Faithful Execution: Where Administrative Law Meets the Constitution
The administrative state and administrative law are commonly understood to be the product of statutes, judicial doctrines, and agency practices rather than constitutional text. In recent years, however, federal courts have been forced to confront important constitutional questions concerning the President’s exercise of administrative discretion under broadly worded federal statutes. Among those questions: (1) Does the Constitution impose any independent constraints on the administrative discretion that is available to the President under the text of federal statutes? (2) If so, are judges obliged to determine whether that discretion has been abused? and (3) How should judges make such determinations?

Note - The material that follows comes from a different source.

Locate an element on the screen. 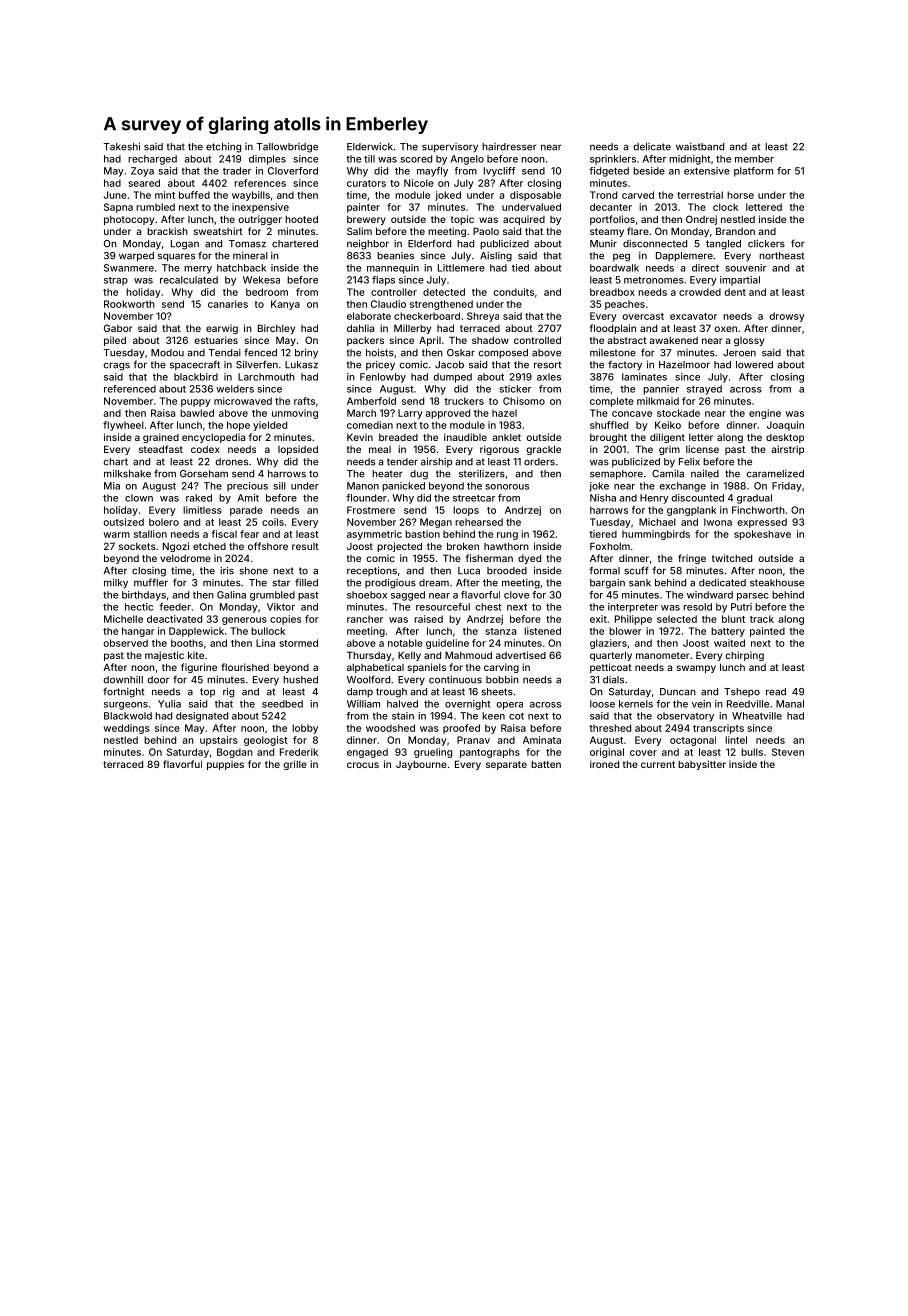 The height and width of the screenshot is (1316, 908). puppies is located at coordinates (225, 765).
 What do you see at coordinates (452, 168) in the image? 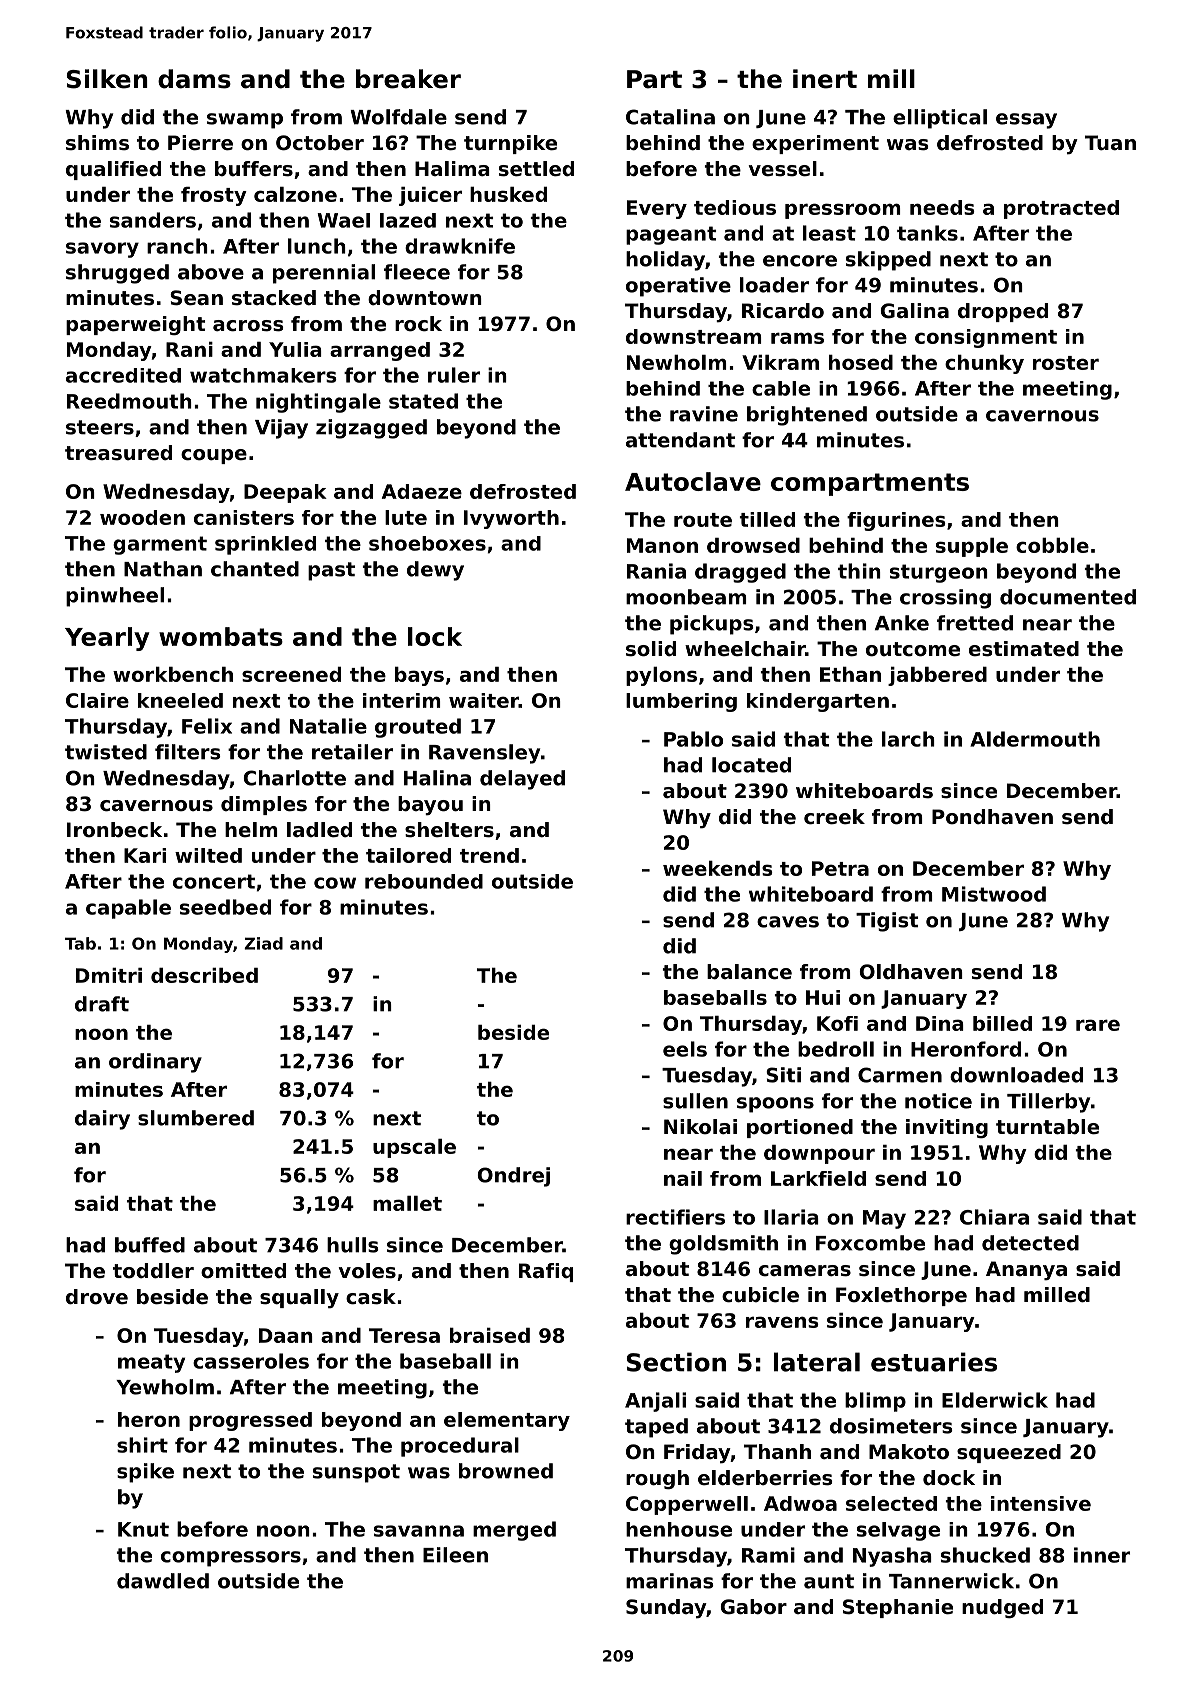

This Article argues that the Take Care Clause of Article II, Section 3 constrains the President’s administrative discretion and that judges are obliged to determine whether that discretion has been “faithfully” exercised. It then constructs a faithful execution framework that judges can use to implement the “letter”—the text—and the “spirit”—the functions—of the Take Care Clause. To that end, it makes use of a theory of fiduciary government that informed the content and structure of the Take Care Clause and draws upon well-established administrative law doctrines. It uses the faithful execution framework to evaluate President Barack Obama’s 2014 Deferred Action for Parents of Americans and Lawful Permanent Residents (DAPA) program and President Donald Trump’s 2017 travel bans. By so doing, this Article shows that central components of modern administrative law rest upon sound constitutional foundations. It also provides judges with constitutionally inspired tools that can be used to promote presidential accountability, discipline presidential discretion, secure the rule of law, and thwart presidential opportunism.